Kirstie Clements, the ex-editor of Vogue, has released a book that reveals the dark side of the fashion world, with shocking secrets like models eating tissue paper to stay thin.
Kirstie Clements was fired last May from the position of editor of the fashion bible Vogue. Clements had served the magazine for 25 years. Now, she has released a tell-it-all book titled "The Vogue Factor" that reveals the dark side of the fashion industry, bringing out in the open shocking facts about what models do to keep themselves in shape.
The book states that models eat tissue paper to curb hunger pangs and to keep thin. She has also discussed how eating disorders are rampant in modeling. "That's the insidious part of eating disorders," Clements told ET.
Clements has insisted that the book is "larger than just skinny models."
"(It) has a lot of truths about what happens in fashion publishing.
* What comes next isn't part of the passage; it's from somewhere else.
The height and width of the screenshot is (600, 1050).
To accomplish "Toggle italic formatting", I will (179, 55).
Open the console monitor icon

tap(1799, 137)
It's an honest account of what goes on," she concluded.
She also reveals that there are different measures of thinness in the fashion world. "When a model who was getting good work in Australia starved herself down two sizes in order to be cast in the overseas shows... the Vogue fashion office would say she'd become 'Paris thin'."
According to a report on the book in the International Business Times, a Russian model told the author that her flat mate was a "fit model" - meaning that she was extremely thin. As a result of avoiding solid food, she was "in hospital on a drip a lot of the time".
Another shocking revelation is that editors often have to edit models to make them look less emaciated, getting rid of bones so that they appear less thin.